With her second Christmas album wrapped around an Amazon special, Kacey Musgraves is taking a shot a Michael Bublé’s throne. The Kacey Musgraves Christmas Show is a musical with the “High Horse” singer doing secular tunes alongside her famous friends. She’s the holiday junkie whose house you’d enter in December and immediately spot a row of stuffed snowmen that sing carols when you squeeze their glove hand. Thankfully, her yuletide charm leaves you willing to overlook the storyline’s clichés (“Christmas won’t be complete without the missing star ornament!”). Though the humor is incredibly campy.
In the opening number, Kacey and James Corden attempt to sing “Let It Snow” but are continuously bombarded by a blizzard pounding them through flimsy windows. A redundant laugh track kicks in as the scene sets the corniness bar for the rest of the 45-minute special. During Fred Armisen’s spot on “Silent Night,” the two are interrupted by a carpenter doing obnoxiously loud work in the same room. The gags are rather lame and predictable- after the guy hammers a wintery landscape painting above the fireplace, you know it’s gonna come crashing down while Kacey and the Portlandia star perform the gentle carol.
However, it can’t help but feel on-brand for Kacey. The cheese is much more stomachable coming from someone known for silly yet clever songwriting. Remember, this is the woman who told us on one of her best singles to “mind your own biscuits and life will be gravy.” She’s already got viewers in a suspension of belief for seriousness, so the lowbrow jokes fit in- including the ones delivered by Dan Levy’s banal narration.
“The covers opt to instead throw in another one of Musgrave’s celebrity friends instead of putting a spin on the originals.”
The best songs are easily the ones Musgraves wrote herself. “Present Without a Bow” with Leon Bridges appeared on 2016’s A Very Kacey Christmas and is easily the angel on top; it’s a cute and much less controversial replacement for “Baby, It’s Cold Outside.” The covers, on the other hand, toss in one of Musgraves’ celebrity friends as their main selling point instead of putting a spin on the originals. Basically, if you like the guest artist, you’ll like their number only because it has them on vocals. It’s a missed opportunity that they chose not to rework a single classic to match the featured artist’s subgenre. For Lana Del Rey’s “I’ll Be Home For Christmas,” the pair duets nicely, but there are no spacey harmonies or Hollywood sadcore to truly make it a Lana track. A Latin pop-twist akin to “Havana” could’ve been an exciting direction to take Musgraves and Camila Cabello’s “Rockin’ Around the Christmas Tree,” but we’ll never know.
While the special may be saccharine at times, it never goes full-on Hallmark Original. The “Christmas Makes Me Cry” sequence is another present from Musgraves, a track for those spending the season alone. It’s handled with her usual empathy, contrasting with the persistent red and green twinkle to keep the sappiness in check. It comes in as just the right time, too, directly following the tacky comedy from Armisen’s bit.

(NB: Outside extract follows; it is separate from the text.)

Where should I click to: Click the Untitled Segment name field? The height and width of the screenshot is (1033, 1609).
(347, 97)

The album version of the special is identical to the show itself, the audio broken up into LP format. The only thing that would get you to watch the special over listening to the record is the visuals, which fail to add extra tinsel to the songs. Despite the large Amazon budget, the sets aren’t any more magical than your local theater group’s production of A Christmas Carol. In most scenes, we’re treated to typical mistletoe-decked living rooms, save for that gaudy pink mess in the “Glittery” segment with Troye Sivan. The concluding “Ribbons and Bows” is an exception, with The Rockettes and many other dancers delivering the explosive sendoff we knew Musgraves would live up to. Unfortunately, that’s the only part with plenty of choreography. The other numbers fail to reach the same energy, with Musgraves and her guest mostly stagnant for the duration of each song. By the time you get to the finale, you’re ready for New Year’s.

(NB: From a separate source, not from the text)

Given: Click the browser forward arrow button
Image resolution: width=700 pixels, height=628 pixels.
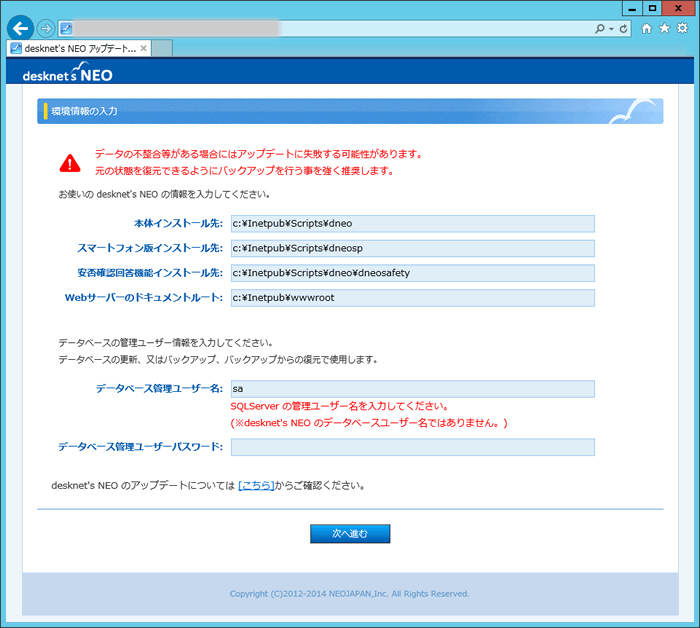Looking at the screenshot, I should 45,28.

The Kacey Musgraves Christmas Show is a sweet little special, but not one that’ll become an annual household tradition. It doesn’t do enough to expand on the music, and the jokes don’t hold a peppermint-scented candle to Christmas Vacation. It’s by no means coal in your stocking, but it’s better suited in album form to pop on during your Christmas Eve drive to grandma’s house.